• _WHAT YOU ARE ASKED TO DO_: Extract the passage from the Theresa Grentz profile word for word, starting with "Coaching career (HC" and going on through "Overall: 681–362 (.653)".
──────── EXCERPTED PASSAGE ────────
Theresa Grentz

Biographical details
- Born: March 24, 1952 (age 74) Spangler, Pennsylvania, U.S.

Playing career
- 1971–1974: Immaculata

Coaching career (HC unless noted)
- 1974–1976: Saint Joseph's
- 1976–1995: Rutgers
- 1995–2007: Illinois
- 2014–2015: Lafayette (assistant)
- 2015–2017: Lafayette

Head coaching record
- Overall: 681–362 (.653)
- Tournaments: AIAW Division I: 21–9; NCAA Division I: 14–14; WNIT: 5–5;

Accomplishments and honors

Championships
- AIAW Division I (1982); 4× Atlantic 10 Tournament (1987–88, 1993–94); 8× Atlantic 10 regular season (1984, 1986–90, 1993–94); Big Ten regular season (1997);

Awards
- WBCA/Converse National Coach of the Year (1987); 4× Atlantic 10 Coach of the Year (1987–88, 1993–94); March of Dimes Coach of the Year (1991); Metropolitan Women's Basketball Association Coach of the Year (1993); 2× Big Ten Coach of the Year (1997–98); Carol Eckman Award (2007); Joe Lapchick Character Award (2013);
- Women's Basketball Hall of Fame

Medal record
Women's basketball
Representing United States
World University Games
| Silver medal – second place | 1973 Moscow | Team competition |
Head Coach for United States
Olympic Games
| Bronze medal – third place | 1992 Barcelona | Team competition |
FIBA World Championship for Women
| Gold medal – first place | 1990 Kuala Lumpur | Team competition |
Goodwill Games
| Gold medal – first place | 1990 Seattle | Team competition |
William Jones Cup
| Gold medal – first place | 1985 Taipei | Team competition |

= Theresa Grentz =

American basketball player-coach

Theresa Marie Shank Grentz (born March 24, 1952) is an American college basketball coach. Her coaching career spanned five decades, with over 680 career wins, multiple national and conference coaching awards, and a national championship. She is a member of the Women's Basketball Hall of Fame and the Naismith Memorial Basketball Hall of Fame.
──────── GIVEN ENTRIES ────────
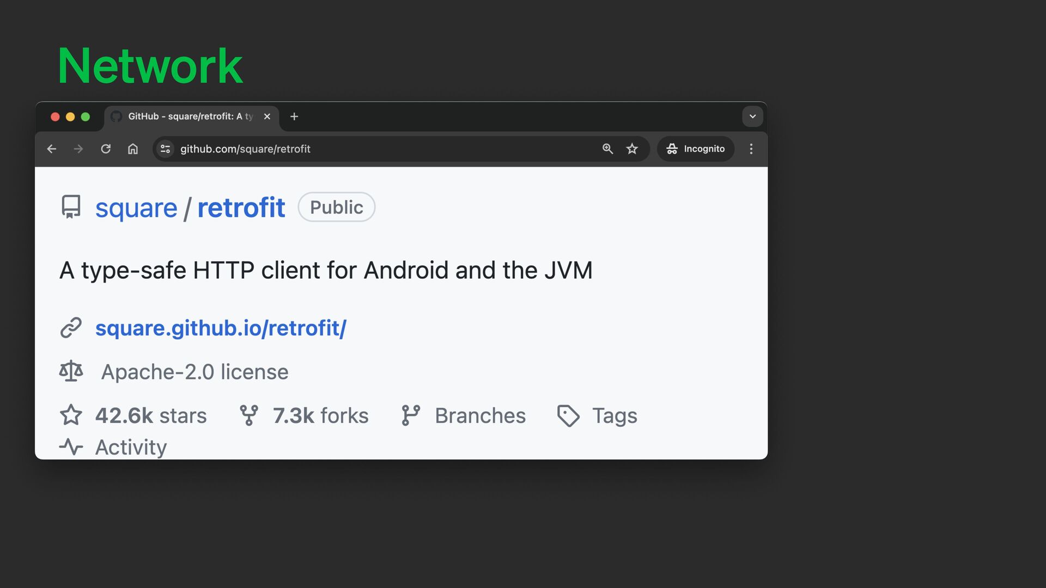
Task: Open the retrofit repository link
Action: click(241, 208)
────────
──────── GIVEN ENTRIES ────────
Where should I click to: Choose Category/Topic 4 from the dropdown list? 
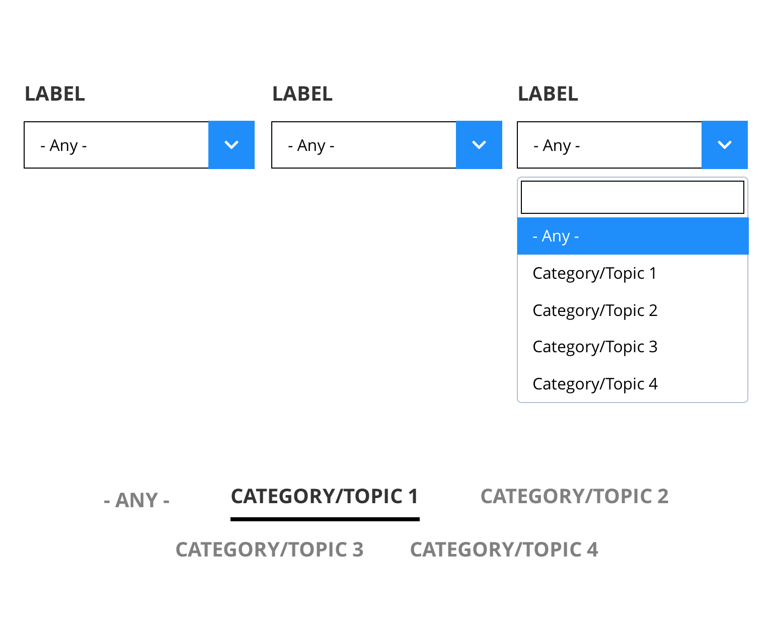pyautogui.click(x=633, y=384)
────────
• _SOLUTION TO THIS EXERCISE_:
Coaching career (HC unless noted)
- 1974–1976: Saint Joseph's
- 1976–1995: Rutgers
- 1995–2007: Illinois
- 2014–2015: Lafayette (assistant)
- 2015–2017: Lafayette

Head coaching record
- Overall: 681–362 (.653)